Staff recommended to Commissioners that, although the regulatory framework will likely come to fruition before June 2020, there are many steps in the process and the extension will allow adequate time. Commissioners debated on whether the extension would result in lost revenue from taxes on cannabis products as well as further delay the establishment of the industry in Santa Clara, but ultimately most decided that the extension on the moratorium was necessary to establish proper regulatory standards.
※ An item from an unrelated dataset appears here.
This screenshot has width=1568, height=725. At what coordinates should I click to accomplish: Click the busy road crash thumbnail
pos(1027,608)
Sean Kali-rai, president of the Silicon Valley Cannabis Alliance, spoke at the meeting and informed commissioners about Assembly Bill 1356 that’s currently working its way through various legislative committees. He cautioned that if the bill ultimately passes, municipalities that have banned commercial cannabis could end up losing local land use control and end up with more dispensaries than would otherwise have been the case. City staff advised commissioners that the bill is targeted at cities with outright bans, not moratoriums.
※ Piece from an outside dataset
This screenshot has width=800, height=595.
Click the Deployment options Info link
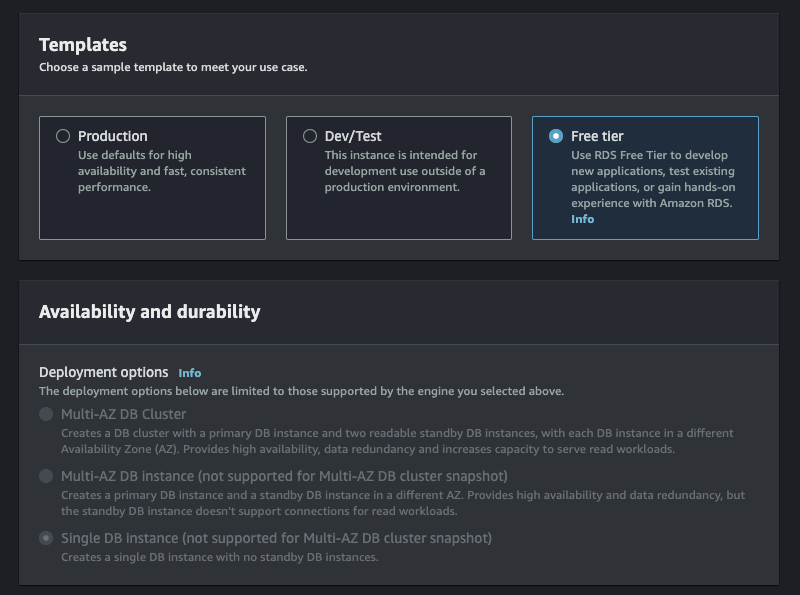[190, 373]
“This bill was really designed to push city councils — where they have passed Prop 64 with over 50 percent majority — to say you have to move forward or the state is going to do it for you,” Kali-rai said.
The topic of live music prohibitions was revisited from last meeting as another Alcoholic Beverage Control use permit was on the table for an AC Marriott located at 2950 Lakeside Drive. The permit was approved by the Commission and a condition prohibiting live music unless it is incidental to the primary use of the venue was dropped.
Later in the meeting Commission Chair Sudhanshu Jain reignited discussion calling for a change in zoning code to make live music more accessible in the City. Gloria Sciara, Development Review Officer, explained that there’s actually a specific live music permit that venues have to apply for that costs nearly $10,000 and would cover ongoing entertainment events. None of the current members of the Planning Commission had ever experienced reviewing an application for such a permit.
The permit is required as a section of the zoning code that currently states, “…neighborhood bar and/or restaurant which serves or sells alcoholic beverages with an area of less than one thousand five hundred (1,500) square feet (including any outdoor seating), dancing or live entertainment shall not be permitted.”
City staff added that the zoning code update currently underway may help make it easier for venues to have music while still allowing the Police Department and other departments to address any criminal or nuisance issues that may arise.
Commissioner Shawn Williams’ resignation will be accepted by City Council on May 7 and Council will subsequently interview three applicants and make a decision to fill the one remaining open seat on the Planning Commission.
The May 8 meeting has been cancelled and Commissioners are scheduled to meet again on May 22.